Move with the culture

Features - Management

The products you sell must be viewed from the paradigm of the ever-changing consumer.

January 21, 2011

The opportunity to capture small niches, which are typically ignored, may be the key to business survival. Photo by Todd Johnson, Oklahoma State UniversityCompanies and products need to “move with the culture” to compete in today’s marketplace, according to This can be anything from products for small urban gardens to education for new gardeners.

Whatever you are producing or selling in 2011, it needs to be viewed from the paradigm of the ever-changing consumer. In a marketplace where nearly everything is available everywhere and at nearly any time of the day, the opportunity to capture small niches, which are typically ignored, may be the key to business survival.

Trend No. 1: Grow and sell plants that matter to me
The year 2010 marked the first time in the world’s history that more people lived in cities rather than rural areas. There is now a stronger demand for smaller homes and an increased population in downtown and inner suburb growth. Baby boomers are looking to simplify and lower the necessary maintenance of their homes and yards.

Instead of planting large gardens, today’s typical gardener hangs a couple of baskets, puts a few containers together and possibly plants a few items in the ground. In newly established residential subdivisions, in-ground plantings are scarce. The pressure to not mess up a professionally landscaped area that has no place for annuals and perennials is intense. The garden has shrunk considerably, so plantings are relegated to the back of the house where “errors” are less noticeable.

We all saw the popularity of ipomoea take off in the late 1990s. It was the perfect plant that offered tremendous color without flower cycles and made everyone look successful. Perhaps too successful, as the plants gobbled up everything planted with it. Breeders took on the challenge of creating a new ipomoea that played nice with other plants. We’ve also seen changes reflected in other crops such as angelonia.

The plants that once provided the most comfort and reassurance of a green thumb are those that are vigorous. However, these may not be suitable plants for tomorrow’s urban gardener. And we’ve not even discussed the scarcity of water.

Therefore, the work of breeders and collectors may shift away from finding the most vigorous plants to developing more compact plants that grow quickly and require less water, such as award-winning plants Diamond Frost euphorbia and Lo & Behold Blue Chip buddleia.

The need to promote small-space gardening is evident. Do you have a list of plants to recommend to condo dwellers, or balcony hobbyists or first-time gardeners with a 2-foot square garden? Consumers are looking to us for solutions to their unique gardening needs.

Trend No. 2: Listen to me
Are you making all the decisions for your business, or is your customer? Are you still trying to hang onto those habits of yesteryear? Are you running the family business just like your parents did? Are you tweaking gradually or allowing radical change to transform your products and your business into something that is sought?

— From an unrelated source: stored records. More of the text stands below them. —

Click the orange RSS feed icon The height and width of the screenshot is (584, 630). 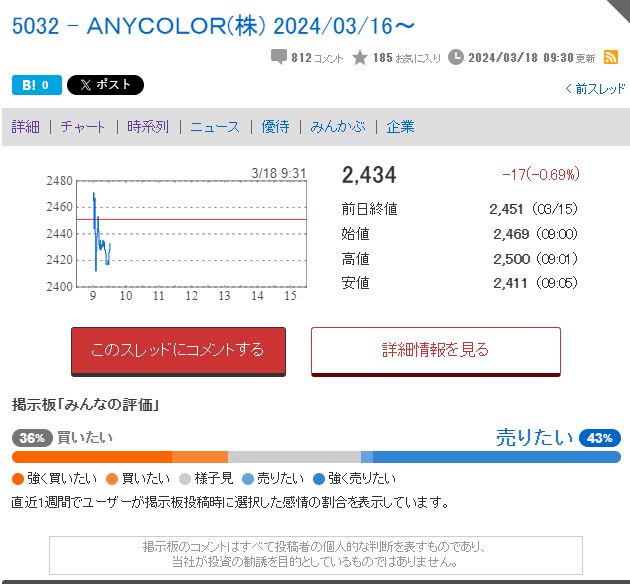pos(611,58)
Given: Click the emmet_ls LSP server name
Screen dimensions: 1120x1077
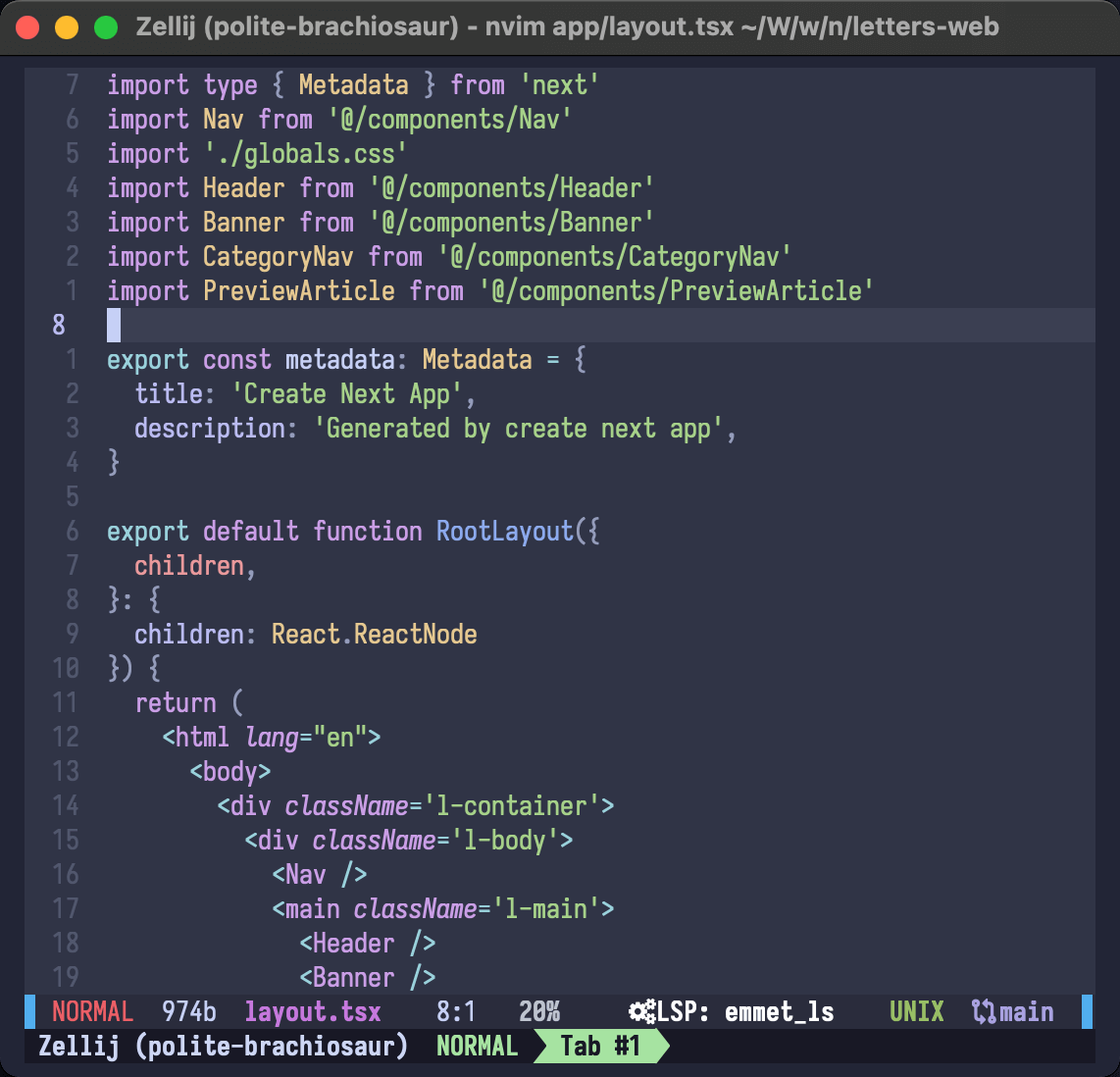Looking at the screenshot, I should tap(779, 1012).
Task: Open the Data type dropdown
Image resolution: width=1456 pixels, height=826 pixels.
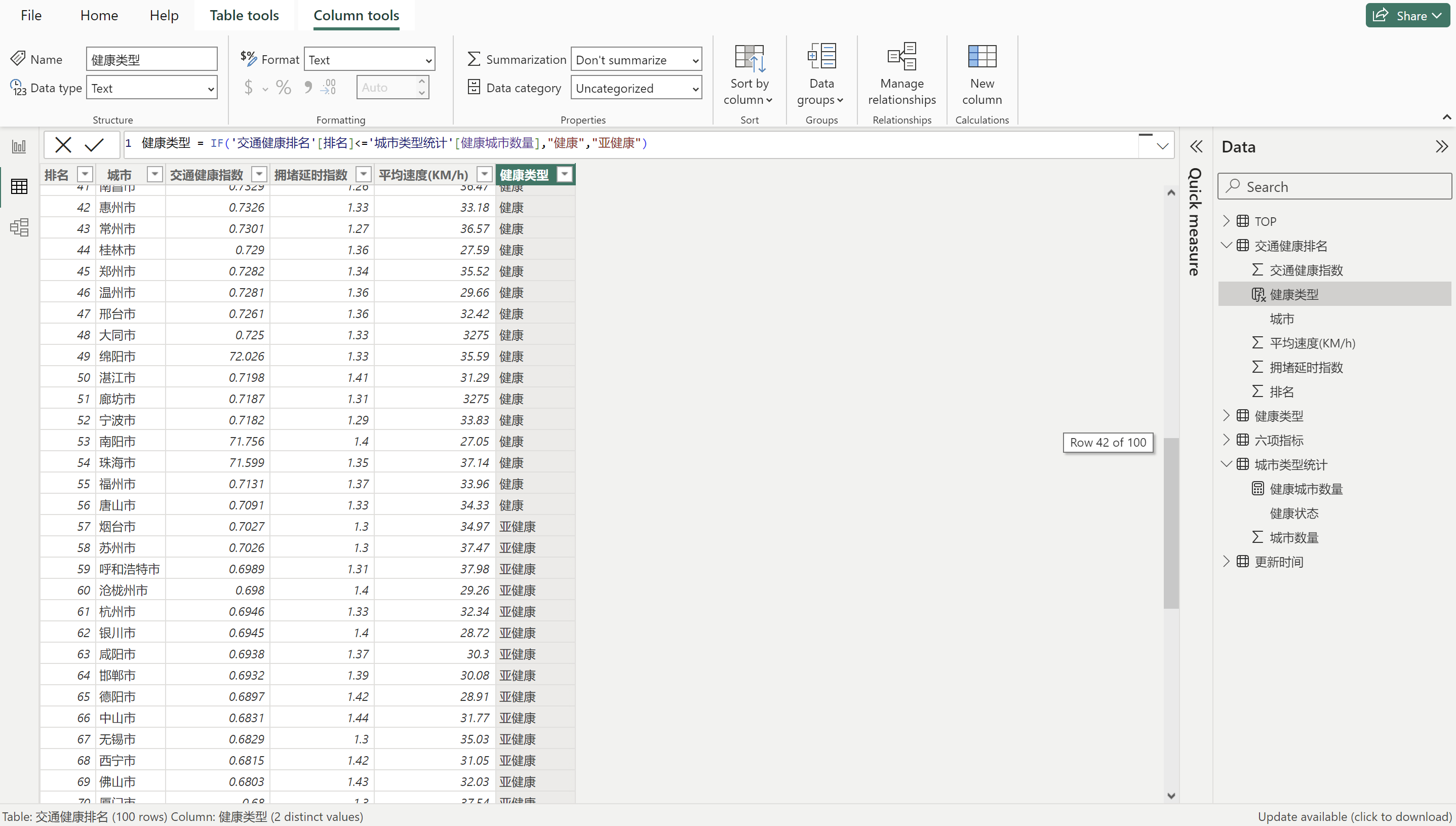Action: [152, 89]
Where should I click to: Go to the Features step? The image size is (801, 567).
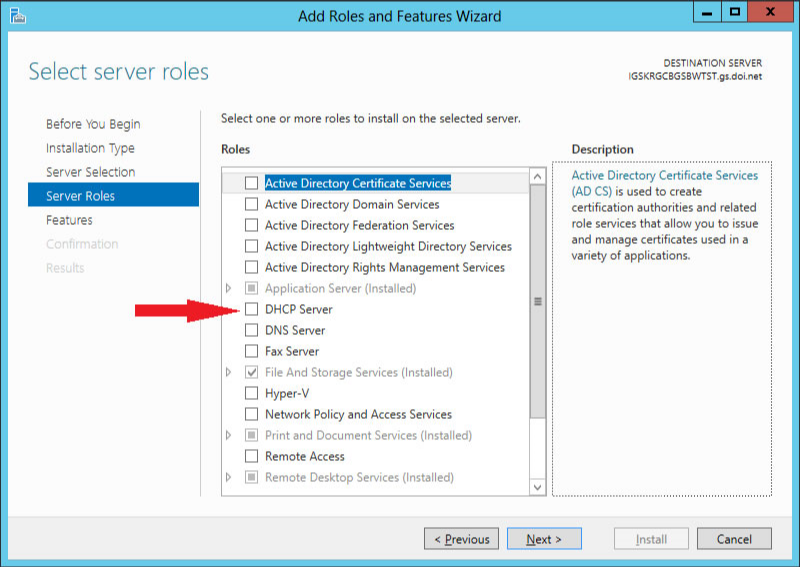tap(69, 220)
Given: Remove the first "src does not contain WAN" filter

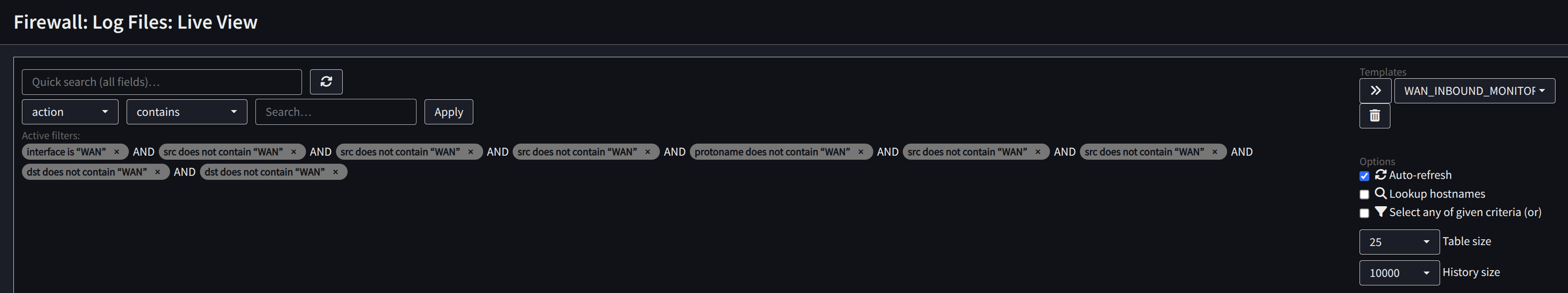Looking at the screenshot, I should pos(293,152).
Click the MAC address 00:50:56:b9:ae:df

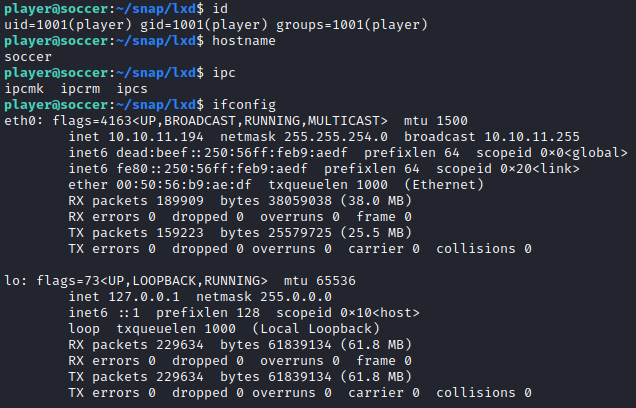tap(184, 185)
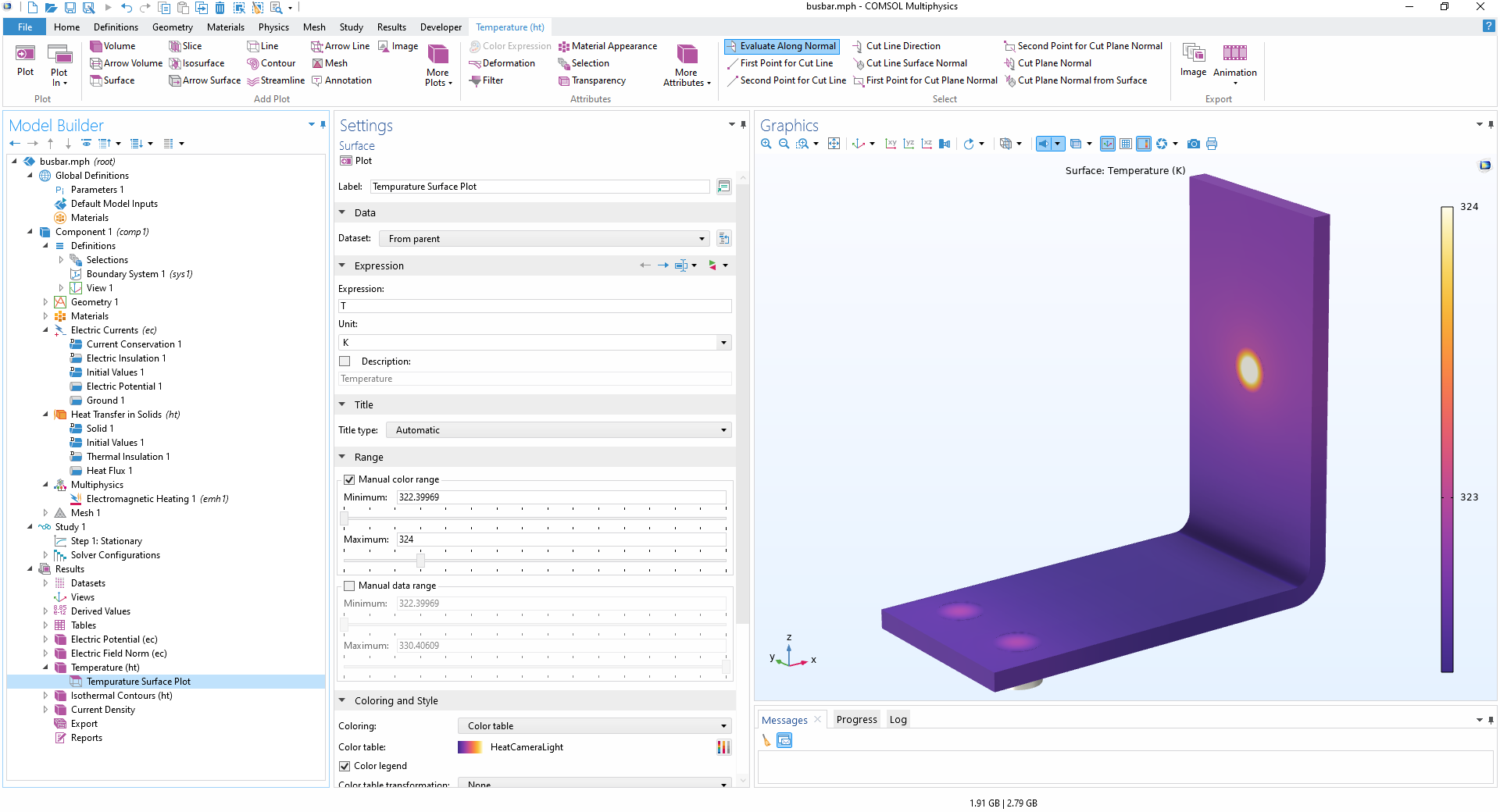Image resolution: width=1500 pixels, height=812 pixels.
Task: Enable the Manual data range checkbox
Action: pos(349,586)
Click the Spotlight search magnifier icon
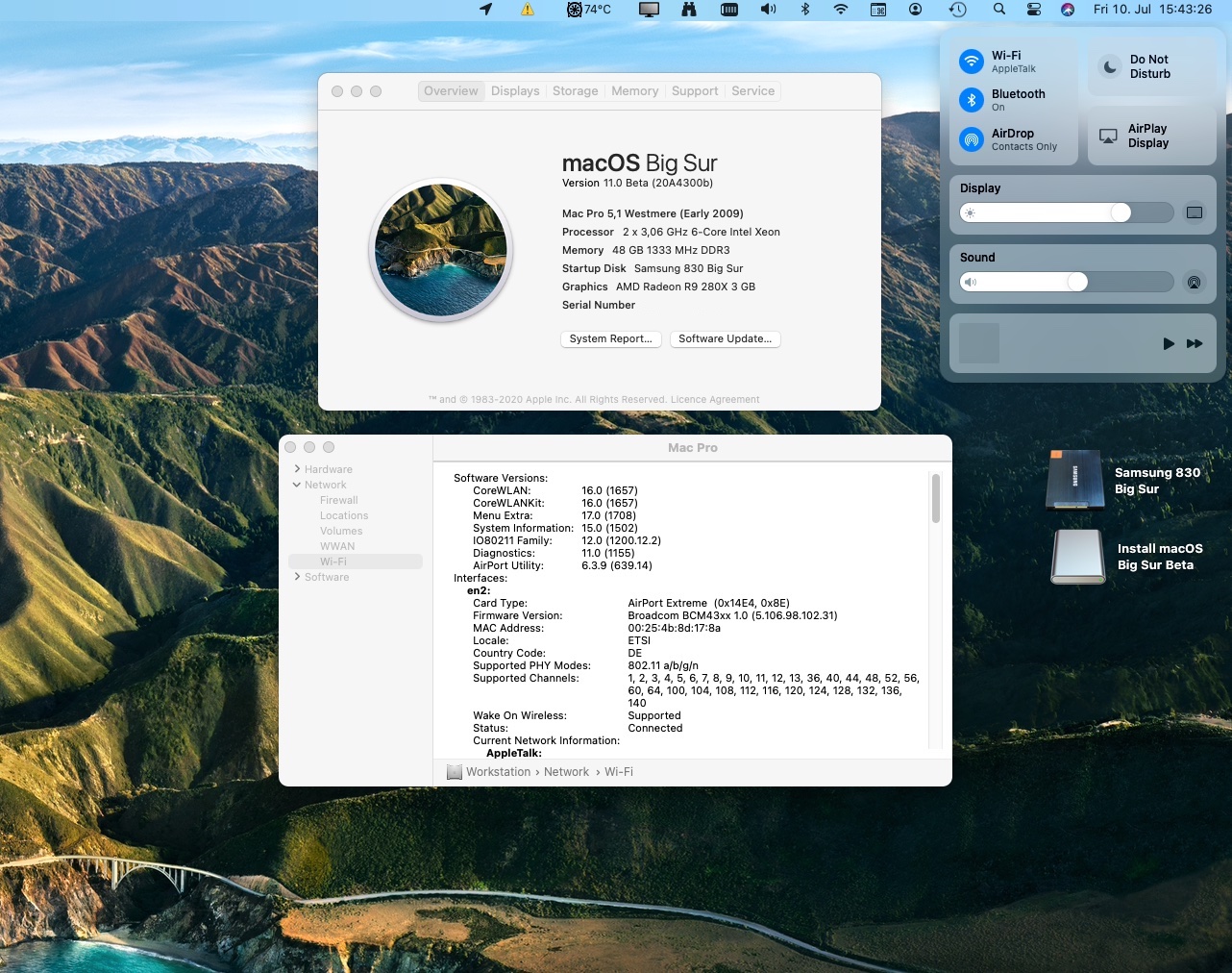The width and height of the screenshot is (1232, 973). click(x=999, y=10)

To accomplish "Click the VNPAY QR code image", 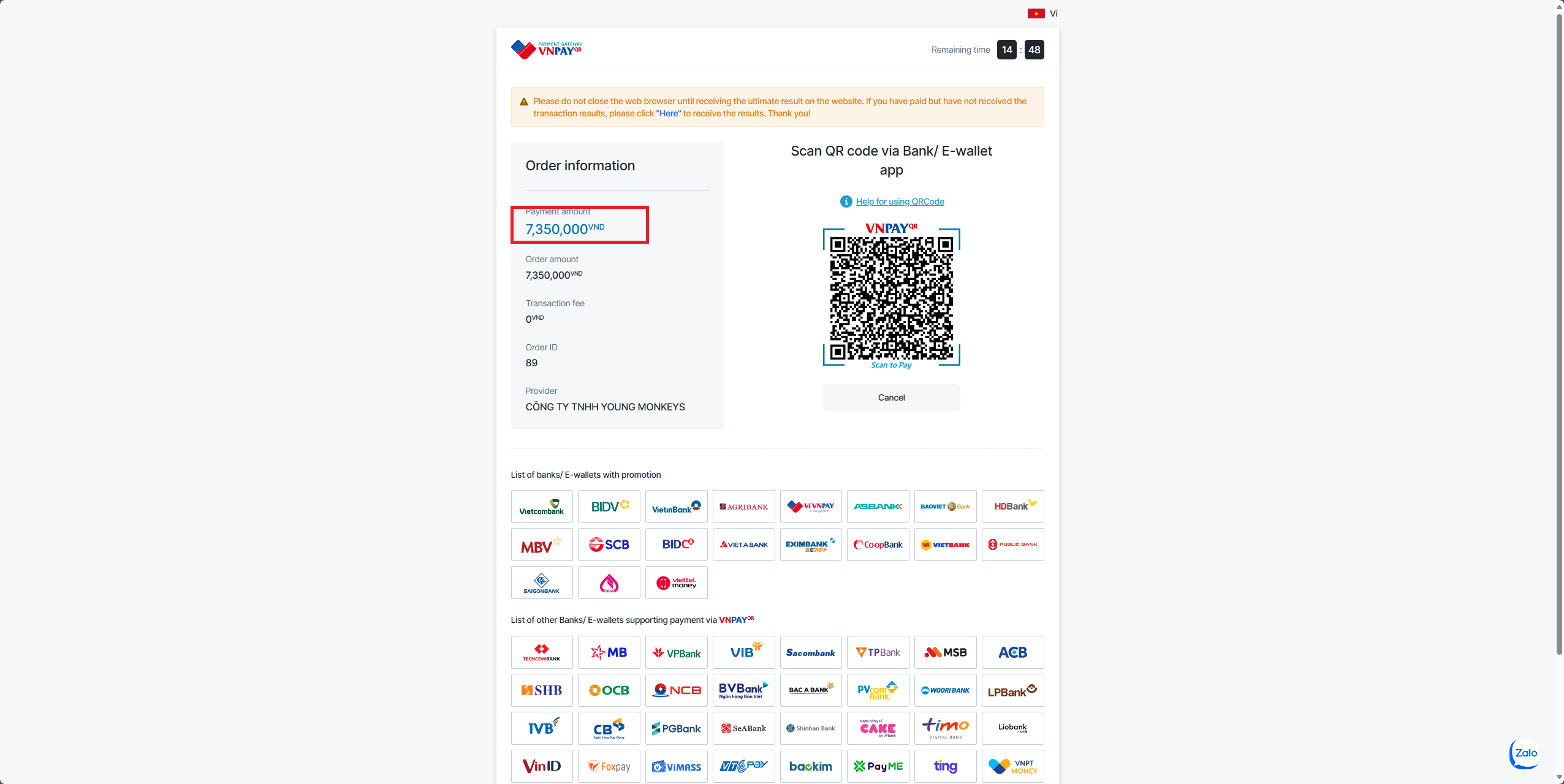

In the new economy this old type of thinking leads nowhere. Today your business and its products need to embrace your customers. Occasionally we give customers a hug, but seriously, does your customer feel great about your company? Most business owners don’t even know — mainly because they don’t ask or provide a reasonable forum for customer feedback. Sorry to say, but suggestion boxes don’t work — our own employees even ignore them. It takes guts to allow customers to make your decisions.

Customers, however, are making judgments all the time, but now they are doing it so everyone online can hear. Blogs, Yelp, Facebook — our customers are all there. Unfortunately, unless given the opportunity to provide direct feedback, those with experiences to share will find a way to do exactly that.

Does your company have a fan club that acts as a consumer advisory board (helping you make decisions on what to grow next year, guiding your facility layout and signage, attending important trade shows with you)? Do you have a method for asking your customers questions and measuring their feedback?

In a recent exit survey of garden center shoppers conducted by Nichols Research Inc., 71 percent of respondents, ages 18-44, want a trusted brand, compared with just 35 percent in the 45+ age bracket. Your product offering needs to reflect the trends that research is pointing out in today’s society.

Listening is a challenge, but extremely valuable when applied. When heard, the public’s desire to get involved increases, and thus empowerment and the ability to avoid mistakes become key attributes to running a successful business.

Avoiding a $1 million mistake
A couple of years ago Proven Winners created an ad promoting their new Rockapulco double impatiens series. Just before running the ad in national consumer publications, Proven Winners decided to ask consumers their opinion of the ad. The results were overwhelming. They absolutely loved the design, but they hated the color red. A follow-up survey was immediately conducted asking female gardeners’ what was their favorite flower color. Red was their sixth choice. Purple was No. 1. A $1 million mistake was avoided by simply asking a question.

This was a sobering reminder of who should be making the decisions. Today, Proven Winners enlists gardeners to name and rate plants, choose ad layouts/designs, vote on potential television commercials and packaging ideas, as well as providing the opportunity to comment on every page of its website. Proven Winners also is engaging and listening to more than 30,000 consumers via Facebook every day of the week.

Are you listening? I hope so, because your customers want to tell you something.